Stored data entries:
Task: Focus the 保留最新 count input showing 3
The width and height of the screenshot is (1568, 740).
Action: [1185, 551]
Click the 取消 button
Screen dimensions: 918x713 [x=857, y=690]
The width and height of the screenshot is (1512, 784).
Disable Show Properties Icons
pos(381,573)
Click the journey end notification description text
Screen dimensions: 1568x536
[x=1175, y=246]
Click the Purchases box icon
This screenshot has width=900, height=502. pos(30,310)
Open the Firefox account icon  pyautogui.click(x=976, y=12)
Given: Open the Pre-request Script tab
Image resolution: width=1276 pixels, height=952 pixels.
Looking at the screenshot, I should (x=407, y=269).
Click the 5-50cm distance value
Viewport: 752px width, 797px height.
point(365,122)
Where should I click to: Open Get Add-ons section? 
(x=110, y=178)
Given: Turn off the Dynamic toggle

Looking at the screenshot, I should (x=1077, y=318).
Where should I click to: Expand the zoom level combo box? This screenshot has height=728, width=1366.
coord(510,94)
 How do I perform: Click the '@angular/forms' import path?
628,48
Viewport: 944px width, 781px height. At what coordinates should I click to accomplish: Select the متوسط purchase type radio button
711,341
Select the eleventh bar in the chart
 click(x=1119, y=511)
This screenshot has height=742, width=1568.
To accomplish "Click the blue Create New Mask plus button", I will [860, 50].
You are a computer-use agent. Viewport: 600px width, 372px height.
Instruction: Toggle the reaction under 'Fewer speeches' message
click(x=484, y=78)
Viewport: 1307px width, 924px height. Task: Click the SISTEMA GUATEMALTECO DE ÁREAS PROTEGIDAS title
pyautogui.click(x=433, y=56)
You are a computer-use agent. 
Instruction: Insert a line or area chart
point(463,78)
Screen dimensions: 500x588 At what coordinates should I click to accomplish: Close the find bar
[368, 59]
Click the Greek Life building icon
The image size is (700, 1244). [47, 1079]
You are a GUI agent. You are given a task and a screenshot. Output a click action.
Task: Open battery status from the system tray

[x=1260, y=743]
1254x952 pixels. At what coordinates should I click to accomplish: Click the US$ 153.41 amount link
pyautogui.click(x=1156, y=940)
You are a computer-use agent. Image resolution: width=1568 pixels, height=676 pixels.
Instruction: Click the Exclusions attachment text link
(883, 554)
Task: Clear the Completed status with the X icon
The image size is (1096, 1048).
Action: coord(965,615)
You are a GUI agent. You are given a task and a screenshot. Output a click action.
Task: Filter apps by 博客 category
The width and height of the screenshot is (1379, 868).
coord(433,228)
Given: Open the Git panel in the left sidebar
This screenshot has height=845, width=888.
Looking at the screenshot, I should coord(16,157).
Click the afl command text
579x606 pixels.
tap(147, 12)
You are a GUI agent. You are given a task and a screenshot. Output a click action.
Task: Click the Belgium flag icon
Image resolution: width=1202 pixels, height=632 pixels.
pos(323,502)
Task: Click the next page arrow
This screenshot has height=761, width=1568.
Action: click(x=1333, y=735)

Your task >> Transcribe all entries exactly as they are given.

Task result >>
Task: Focus the 保留最新 count input showing 3
The width and height of the screenshot is (1568, 740).
Action: [1185, 551]
Click the 取消 button
Screen dimensions: 918x713 [x=857, y=690]
The width and height of the screenshot is (1512, 784).
Disable Show Properties Icons
pos(381,573)
Click the journey end notification description text
Screen dimensions: 1568x536
[x=1175, y=246]
Click the Purchases box icon
This screenshot has width=900, height=502. pos(30,310)
Open the Firefox account icon  pyautogui.click(x=976, y=12)
Given: Open the Pre-request Script tab
Image resolution: width=1276 pixels, height=952 pixels.
Looking at the screenshot, I should (x=407, y=269).
Click the 5-50cm distance value
Viewport: 752px width, 797px height.
point(365,122)
Where should I click to: Open Get Add-ons section? 
(x=110, y=178)
Given: Turn off the Dynamic toggle

Looking at the screenshot, I should (x=1077, y=318).
Where should I click to: Expand the zoom level combo box? This screenshot has height=728, width=1366.
coord(510,94)
 How do I perform: Click the '@angular/forms' import path?
628,48
Viewport: 944px width, 781px height. At what coordinates should I click to accomplish: Select the متوسط purchase type radio button
711,341
Select the eleventh bar in the chart
 click(x=1119, y=511)
This screenshot has height=742, width=1568.
To accomplish "Click the blue Create New Mask plus button", I will [860, 50].
You are a computer-use agent. Viewport: 600px width, 372px height.
Instruction: Toggle the reaction under 'Fewer speeches' message
click(x=484, y=78)
Viewport: 1307px width, 924px height. Task: Click the SISTEMA GUATEMALTECO DE ÁREAS PROTEGIDAS title
pyautogui.click(x=433, y=56)
You are a computer-use agent. 
Instruction: Insert a line or area chart
point(463,78)
Screen dimensions: 500x588 At what coordinates should I click to accomplish: Close the find bar
[368, 59]
Click the Greek Life building icon
The image size is (700, 1244). [47, 1079]
You are a GUI agent. You are given a task and a screenshot. Output a click action.
Task: Open battery status from the system tray

[x=1260, y=743]
1254x952 pixels. At what coordinates should I click to accomplish: Click the US$ 153.41 amount link
pyautogui.click(x=1156, y=940)
You are a computer-use agent. Image resolution: width=1568 pixels, height=676 pixels.
Instruction: Click the Exclusions attachment text link
(883, 554)
Task: Clear the Completed status with the X icon
The image size is (1096, 1048).
Action: coord(965,615)
You are a GUI agent. You are given a task and a screenshot. Output a click action.
Task: Filter apps by 博客 category
The width and height of the screenshot is (1379, 868).
coord(433,228)
Given: Open the Git panel in the left sidebar
This screenshot has height=845, width=888.
Looking at the screenshot, I should coord(16,157).
Click the afl command text
579x606 pixels.
tap(147, 12)
You are a GUI agent. You are given a task and a screenshot. Output a click action.
Task: Click the Belgium flag icon
Image resolution: width=1202 pixels, height=632 pixels.
pos(323,502)
Task: Click the next page arrow
This screenshot has height=761, width=1568.
Action: click(x=1333, y=735)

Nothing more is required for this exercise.